Domodossola (; Lombard: Dòm) is a city and comune in the Province of Verbano-Cusio-Ossola, in the region of Piedmont, northern Italy. It was also known as  Oscela, Oscella, Oscella dei Leponzi, Ossolo, Ossola  Lepontiorum, and Domo d'Ossola (due to its position in the Ossola valley). The Peruvian aviation pioneer, Jorge Chávez died here in 1910 in an airplane crash.

Geography
Domodossola is situated at the confluence of the Bogna and Toce Rivers and is home to 18,300 people.

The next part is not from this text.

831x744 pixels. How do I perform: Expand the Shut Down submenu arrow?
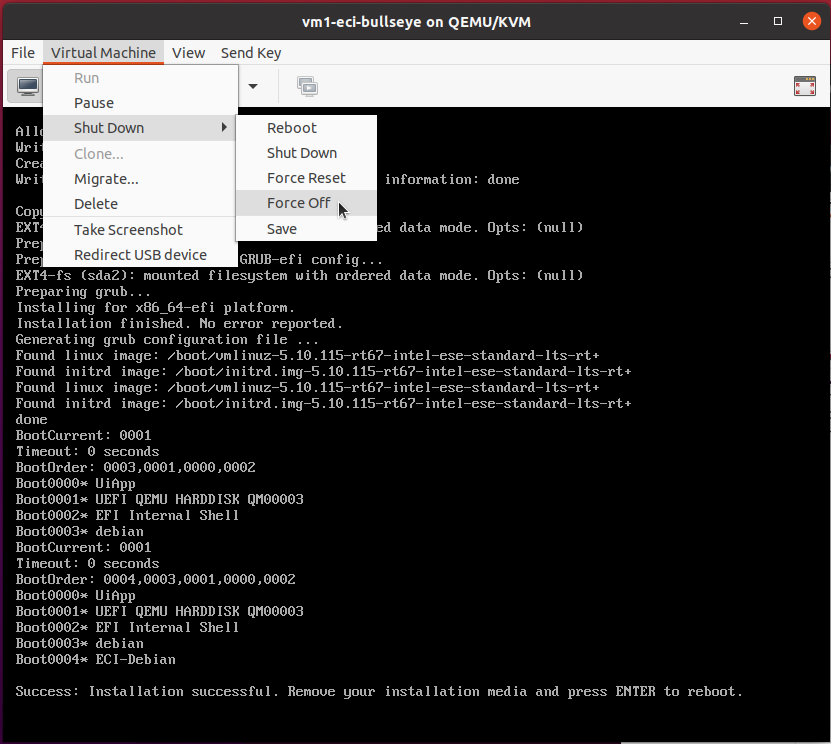(x=224, y=128)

The city is located at the foot of the Italian Alps and acts as a minor passenger-rail hub.  Its strategic location accommodates Swiss rail passengers, and Domodossola railway station acts as an international stopping-point between Milan and Brig (a Swiss city of German language) through the Simplon Pass (Italian: Sempione). The Domodossola–Locarno railway is a  line to the east across the border to Locarno.

History
Domodossola was the chief town of the Lepontii when the Romans conquered the region in 12 BCE.

During World War II Domodossola was part of an uprising against the Germans, whereby the valley of Ossola declared itself a free partisan republic in September 1944 and broke away from Fascist Italy. The rebellion was crushed by German troops within less than two months but was an important symbol for anti-fascist movements within Italy until the end of the war.

Main sights
Collegiate church of St. Gervasius and Protasius.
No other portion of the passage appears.